Work request A: List the obstacles that the passage on COVID-19 and the foodservice industry says the industry continues to face.
Work request B: Update the passage on COVID-19 and the foodservice industry by rewriting it from "Even though most" up to and including "returning to normal.", with "pivot" changed to "shift".
Work request C: For each statement, say whether it agrees with the passage on COVID-19 and the foodservice industry, and quote the words that decide it. (i) Interviewees said provincial officials gave ample notice before openings and closings. (ii) The gap in pay between front-of-house and back-of-house staff was noted as an ongoing concern. (iii) The conclusion says government alone can resolve the industry's issues.

Even though most of the operators and chefs I interviewed were able to pivot to a temporary new business model that promised a safe and responsible experience for guests and staff while remaining somewhat economically viable for its stakeholders, others were not able to survive or decided to pull-the-plug. The most successful found inspirational new ways to innovate and meaningfully support their community in ways that also supported their business, but for most it was a precarious situation that may only be rectified by a majority of guests’ lifestyles and practices returning to normal.

Interviewees discussed other challenges including dealing with a whiplash of openings and closings with little notice, consultation, or transparency of process by provincial officials; the difficulty of surviving on take-out only or limited seating restrictions; increased work and debt loads; the stress of protecting staff or having to lay them off; dramatic cost increases and even tighter margins or lose; and more demanding customers. The disparity between front-of-house and back-of-house remuneration, and issues with gratuities were also noted as ongoing concerns.

An inability to increase prices proportionately to rapidly increasing costs, difficulty finding staff and bad operators whose exploits discourage prospects from entering the industry, were consistently cited by our interviewees as problems. The foodservice industry also continues to face obstacles including changes in consumer behavior, record-high equipment prices and supply-chain shortages.

Conclusion
COVID-19 had an enormous impact on the foodservice industry. The effects of closures and restrictions on businesses were so severe, and in some cases, they were existential. The pandemic also manifested the need for reform in income inequality, fair treatment, security for minimum wage, essential, gig-economy workers and in social welfare deficiencies. Government and individuals can help to ensure our post-pandemic world is more equitable and more just, but reform across our industry, which requires workers across a spectrum of unskilled to highly skilled positions and includes a significant percentage of independent businesses, is difficult due to fragmentation and slim margins. Resolution of these issues must be accomplished collaboratively.

Data shown:

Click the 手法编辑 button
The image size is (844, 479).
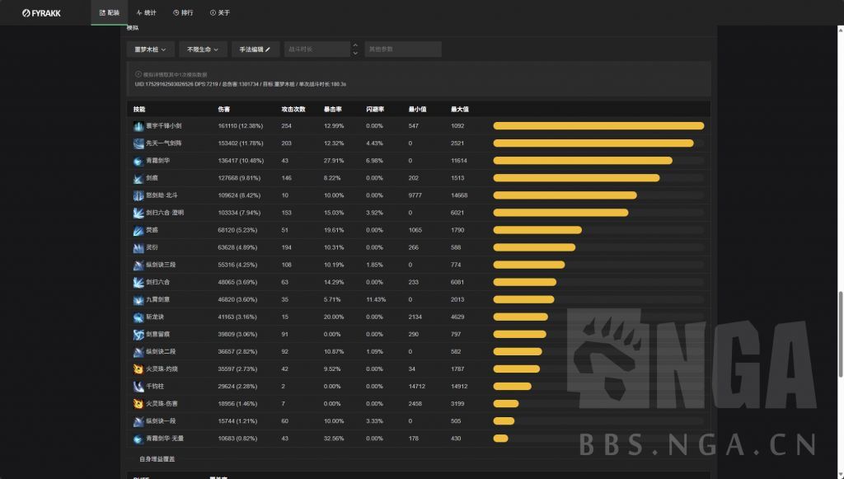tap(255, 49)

...

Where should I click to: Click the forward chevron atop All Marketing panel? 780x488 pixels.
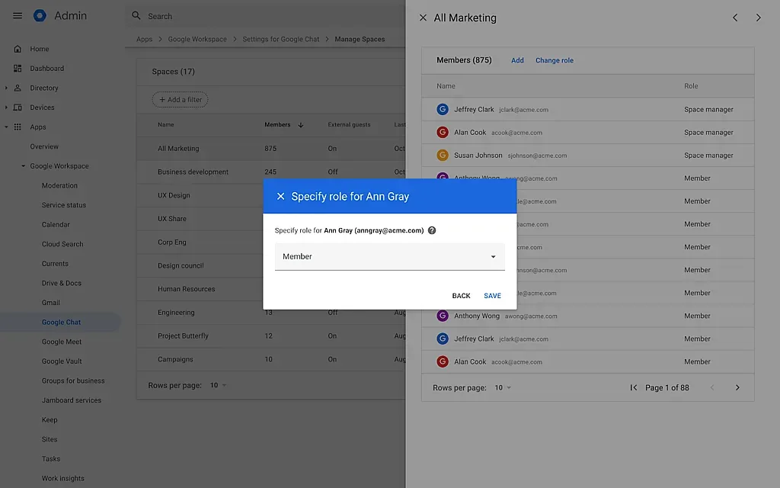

--

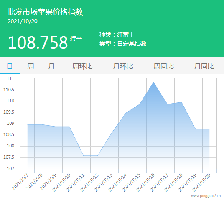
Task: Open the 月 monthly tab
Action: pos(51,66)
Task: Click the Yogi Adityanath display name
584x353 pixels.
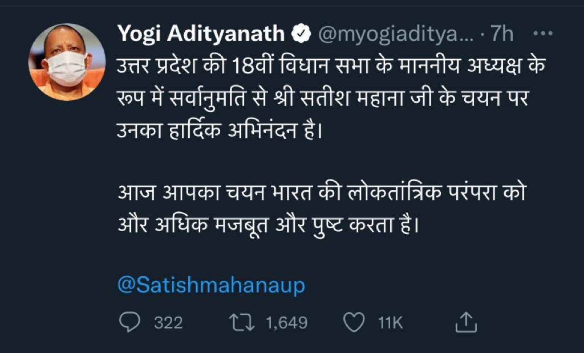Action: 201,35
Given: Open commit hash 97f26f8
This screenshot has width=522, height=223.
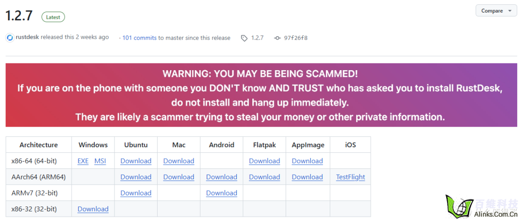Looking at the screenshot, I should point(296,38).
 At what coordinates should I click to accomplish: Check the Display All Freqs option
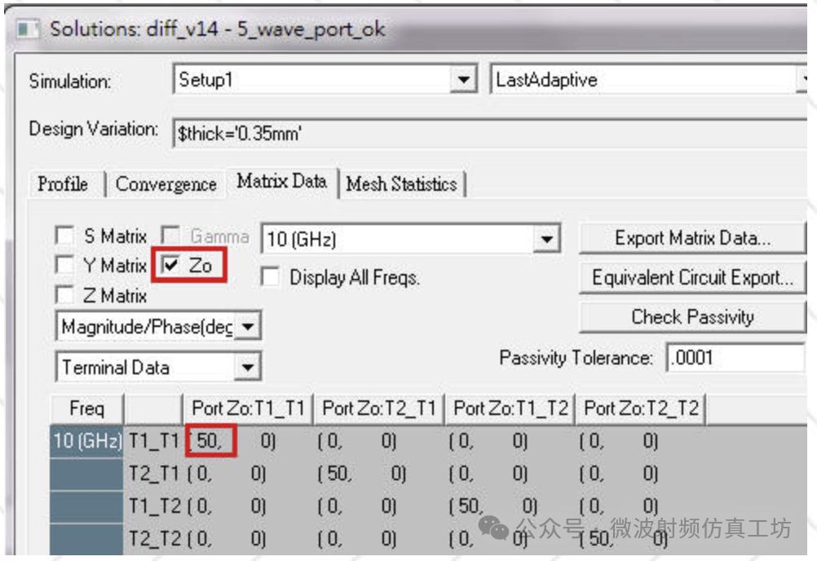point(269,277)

Exercise response A: changes in consumer behavior, record-high equipment prices, supply-chain shortages

Exercise response B:
Even though most of the operators and chefs I interviewed were able to shift to a temporary new business model that promised a safe and responsible experience for guests and staff while remaining somewhat economically viable for its stakeholders, others were not able to survive or decided to pull-the-plug. The most successful found inspirational new ways to innovate and meaningfully support their community in ways that also supported their business, but for most it was a precarious situation that may only be rectified by a majority of guests’ lifestyles and practices returning to normal.

Exercise response C:
(i) No: "a whiplash of openings and closings with little notice, consultation, or transparency of process by provincial officials"
(ii) Yes: "The disparity between front-of-house and back-of-house remuneration, and issues with gratuities were also noted as ongoing concerns."
(iii) No: "Resolution of these issues must be accomplished collaboratively."